Pair | Unaffected | Affected | Difference |
---|---|---|---|
1 | 1.94 | 1.27 | 0.67 |
2 | 1.44 | 1.63 | -0.19 |
3 | 1.56 | 1.47 | 0.09 |
4 | 1.58 | 1.39 | 0.19 |
5 | 2.06 | 1.93 | 0.13 |
6 | 1.66 | 1.26 | 0.4 |
7 | 1.75 | 1.71 | 0.04 |
8 | 1.77 | 1.67 | 0.1 |
9 | 1.78 | 1.28 | 0.5 |
10 | 1.92 | 1.85 | 0.07 |
11 | 1.25 | 1.02 | 0.23 |
12 | 1.93 | 1.34 | 0.59 |
13 | 2.04 | 2.02 | 0.02 |
14 | 1.62 | 1.59 | 0.03 |
15 | 2.08 | 1.97 | 0.11 |
Size: | 15 | 15 | 15 |
Mean: | 1.759 | 1.56 | 0.199 |
SD: | 0.242 | 0.301 | 0.238 |
How would we make inferences if the samples are dependent, and how would we make inferences if the samples are independent?
Pair | Age | Farthing | FHDI | FHDI | Farthing | Age | |
---|---|---|---|---|---|---|---|
1 | 60 | W | 74.8 | 70.1 | W | 59 | |
2 | 108 | W | 96.2 | 45.1 | W | 109 | |
3 | 80 | E | 69.3 | 60.2 | E | 80 | |
4 | 43 | N | 96.9 | 76.3 | N | 43 | |
5 | 96 | S | 77.6 | 69.2 | S | 96 | |
\(\vdots\) | \(\vdots\) | \(\vdots\) | \(\vdots\) | \(\vdots\) | \(\vdots\) | \(\vdots\) | |
100 | 98 | W | 70.5 | 49 | W | 95 |
Pair | Smoker | Non-Smoker | Difference |
---|---|---|---|
1 | 74.8 | 70.1 | 4.7 |
2 | 96.2 | 45.1 | 51.1 |
3 | 69.3 | 60.2 | 9.1 |
4 | 96.9 | 76.3 | 20.6 |
5 | 77.6 | 69.2 | 8.4 |
\(\vdots\) | \(\vdots\) | \(\vdots\) | \(\vdots\) |
100 | 70.5 | 49 | 21.5 |
Suppose we have two samples, both of equal size \(n\) (so we’ll leave off the subscript). The standard error of \(\bar{x}_1-\bar{x}_2\) is \[ \underbrace{\sqrt{\frac{\sigma_1^2}{n} + \frac{\sigma_2^2}{n}}}_{\text{independent}} \ge \underbrace{\sqrt{\frac{\sigma_1^2}{n} + \frac{\sigma_2^2}{n} - \rho\frac{2\sigma_1\sigma_2}{n}}}_{\text{dependent}} = \frac{\sigma_d}{\sqrt{n}}. \] Here \(\sigma_d\) is the standard deviation of the differences of matched observations, and \(\rho\) is the correlation coefficient. The correlation coefficient can be between -1 and 1.

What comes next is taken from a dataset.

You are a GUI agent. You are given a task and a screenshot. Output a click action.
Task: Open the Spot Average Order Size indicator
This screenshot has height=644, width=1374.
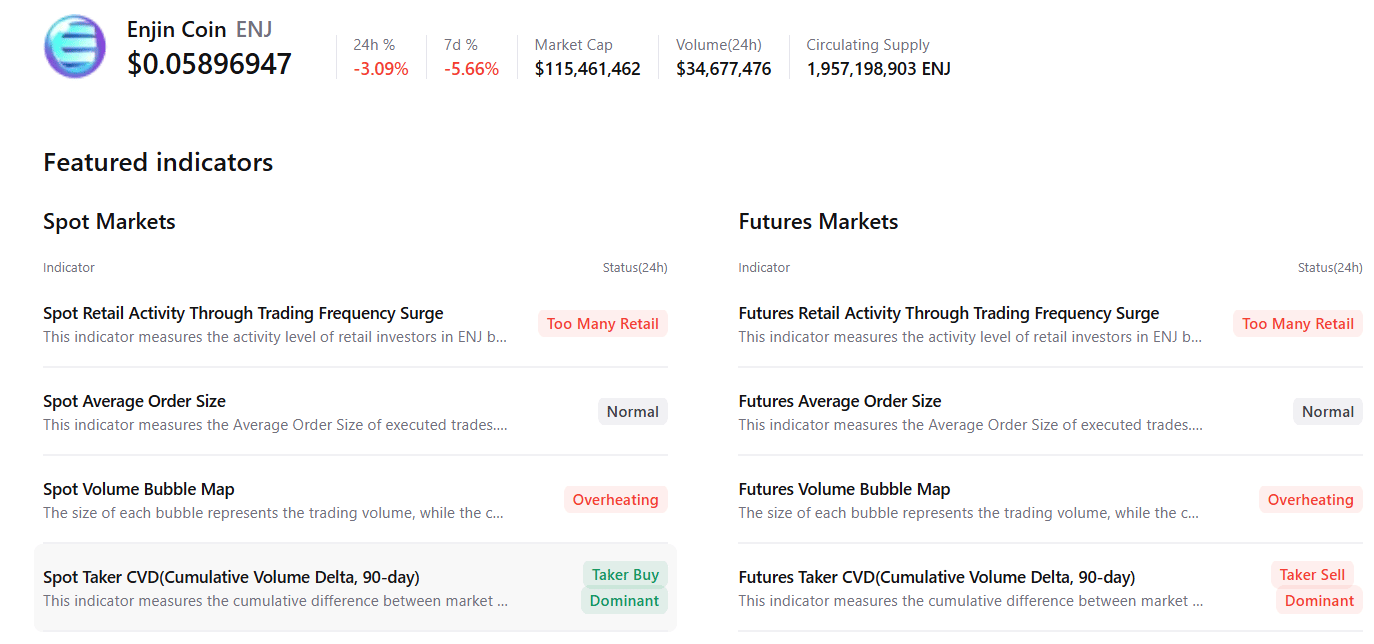(134, 402)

What does this imply about the standard errors for dependent versus independent samples?
Example: Suppose we had a matched-pairs design using genetically-related individuals (e.g., cousins, siblings, or identical twins) for a study like that that investigated the relationship between schizophrenia and left hippocampus volume.
If two samples are independent, the standard error we have been using is \[ \sqrt{\frac{s_1^2}{n_1} + \frac{s_2^2}{n_2}}. \] An alternative is to use \[ s\sqrt{\frac{1}{n_1} + \frac{1}{n_2}}, \ \ \ \text{where} \ \ \ s = \sqrt{\frac{(n_1-1)s_1^2 + (n_2-1)s_2^2}{n_1 + n_2 - 2}}, \] and the degrees of freedom becomes \(n_1 + n_2 - 2\).
Why would we use this alternative standard error?